Sunday, February 27, 2011

Innovations Conference - What is a Great Teacher?

Todd and I are currently in San Diego attending and presenting at the Innovations in the Community College conference.
I look around and get a pretty wonky impression that there are more administrators than teachers here, but it should be fruitful, and I'm pleased to report that some warm fuzzys are germinating, inspired by the keynote speaker, Allan Golston, President of the  U.S. Programs for the Bill & Melinda Gates Foundation.


He spoke of the pain in realizing some early efforts came up short, mainly that systemic and structural changes in K-12 education did not have the effects hoped for. What they learned was that real change happens at the classroom level, WITH THE TEACHER. Top teachers can improve even the lowest performing students. Wooo! This was personally affirming, because after going through 5 different schools (so far) with my 3 kids, this was dominant lesson for us as well. School philosophy be damned, it was the teacher that mattered. I can imagine that this was painful for Mr. Golston because a good teacher is something of an outlier, and far more tricky to find and develop that making changes in policy or method. A good teacher transcends all those things.

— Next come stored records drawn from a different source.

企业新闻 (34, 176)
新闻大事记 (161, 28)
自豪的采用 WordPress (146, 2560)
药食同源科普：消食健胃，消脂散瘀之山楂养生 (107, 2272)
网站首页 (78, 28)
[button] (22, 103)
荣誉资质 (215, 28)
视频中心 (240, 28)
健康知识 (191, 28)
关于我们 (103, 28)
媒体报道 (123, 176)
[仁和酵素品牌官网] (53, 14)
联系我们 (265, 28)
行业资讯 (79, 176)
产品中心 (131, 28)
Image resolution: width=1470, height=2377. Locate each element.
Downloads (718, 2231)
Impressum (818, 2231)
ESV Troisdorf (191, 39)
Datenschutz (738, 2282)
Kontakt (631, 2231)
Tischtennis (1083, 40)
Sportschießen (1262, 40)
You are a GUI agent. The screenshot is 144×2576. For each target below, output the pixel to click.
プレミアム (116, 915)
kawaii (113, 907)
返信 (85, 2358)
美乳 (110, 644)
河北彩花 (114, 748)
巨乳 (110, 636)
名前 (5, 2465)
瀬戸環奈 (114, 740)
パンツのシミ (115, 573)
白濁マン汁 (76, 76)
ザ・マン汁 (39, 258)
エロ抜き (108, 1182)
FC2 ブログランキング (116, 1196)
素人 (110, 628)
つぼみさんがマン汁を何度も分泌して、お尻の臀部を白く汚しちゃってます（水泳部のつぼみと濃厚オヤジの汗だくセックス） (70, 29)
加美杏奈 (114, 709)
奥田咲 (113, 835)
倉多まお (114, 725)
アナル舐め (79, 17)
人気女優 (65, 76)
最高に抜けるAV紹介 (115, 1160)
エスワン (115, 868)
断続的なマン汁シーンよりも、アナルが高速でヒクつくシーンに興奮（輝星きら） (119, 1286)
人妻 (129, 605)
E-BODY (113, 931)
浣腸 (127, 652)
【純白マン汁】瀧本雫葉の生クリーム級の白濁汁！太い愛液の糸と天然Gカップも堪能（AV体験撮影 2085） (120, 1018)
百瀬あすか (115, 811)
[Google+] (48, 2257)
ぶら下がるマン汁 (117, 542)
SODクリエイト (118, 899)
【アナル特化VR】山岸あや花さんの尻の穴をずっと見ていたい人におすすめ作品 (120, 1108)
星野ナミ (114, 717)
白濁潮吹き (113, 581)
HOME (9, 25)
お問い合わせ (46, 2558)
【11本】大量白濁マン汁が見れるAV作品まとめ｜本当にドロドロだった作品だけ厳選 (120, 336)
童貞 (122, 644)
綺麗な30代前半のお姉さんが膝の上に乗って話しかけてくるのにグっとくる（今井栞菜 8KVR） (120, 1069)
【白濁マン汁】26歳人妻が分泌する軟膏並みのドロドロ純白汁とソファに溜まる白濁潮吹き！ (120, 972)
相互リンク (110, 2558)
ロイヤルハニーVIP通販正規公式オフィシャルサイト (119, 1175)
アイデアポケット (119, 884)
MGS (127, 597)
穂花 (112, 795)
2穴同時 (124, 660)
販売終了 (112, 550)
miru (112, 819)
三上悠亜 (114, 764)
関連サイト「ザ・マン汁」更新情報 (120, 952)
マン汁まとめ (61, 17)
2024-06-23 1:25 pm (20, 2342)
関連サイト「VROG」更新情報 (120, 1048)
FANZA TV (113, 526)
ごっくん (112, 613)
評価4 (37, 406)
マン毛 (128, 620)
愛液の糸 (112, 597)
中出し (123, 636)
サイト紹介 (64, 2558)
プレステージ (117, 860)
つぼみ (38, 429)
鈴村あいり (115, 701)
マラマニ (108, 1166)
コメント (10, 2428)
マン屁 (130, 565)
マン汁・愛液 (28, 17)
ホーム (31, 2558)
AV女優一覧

Mr. Golston told the story of his being a young accounting teacher, confronted by ill-prepared students. Instead of flunking them, as one mentor coldly suggested, he opened a special Saturday session to bring those students up to where they needed to be. It wasn't a special gift of oratory, cleverness or technology, but simple willingness to go beyond for those students. I got totally choked up. The quality that all great teachers have? They care deeply about their students.

Wednesday, February 16, 2011

The Things that Don't Change

If you don't update your blog for 3 months, people will wonder whether you will ever be back. Currency is valuable on the internet, and I'm not talking cash. It's more of a credit line. If you keep your web log fresh, like the flowers on the table, you might keep people coming back for a bite. Let it wilt to crusted brown and there will be no one coming to your door.
Do you find this ironic? Postings on the web can last, well, until the electricity runs out. So wouldn't this permanence let you say the things you need to only once? No need to repeat yourself, it would live on in transcendence of time, there for the searching now and forever.
It doesn't necessarily work that way - the internet gets stale faster than french bread. I doubt anyone will read any post contained in my archives, and they will be as good as last month's newspapers, balled up and burned. It's a good thing this internet isn't static, but churning churning out more fresh bit-burger-bytes. Still, what lasts? What do you return to?

Tuesday, February 1, 2011

Springing into Edu255

Wow, this will be Edu255's sixth semester. 75 amazing teachers! Looking at the change over that time and the growth ahead is amazing, and we are in the very center of it. Very exciting stuff, and frightening, and fun, and difficult at times. Technology surrounds us. We can resist it, or go ahead and make the move, toward it, without leaving behind our values and what we believe. It is ours to shape with everyone else, so let's learn how.


When approaching the online world, open to the possibility that what you might imagine to be possible, is possible. Can you talk to people through it? Yes. Can you make this blog whatever color you want? Yes. Can we organize videos together for a lesson plan? Affirmative, with the proper curiosity and perseverence. That kind of customizability by you - and students, together in interactive spaces, is really neat, with huge potential. These new contexts can create new self-motivations for learning.

We've had incredible discussions. The discussion board is the heart of the course, and this semester's going experimental again using the discus discussion tool, which personalizes it Facebook-style. The visual image gives life to it.

I look forward to making more great connections this semester. See you on Saturday!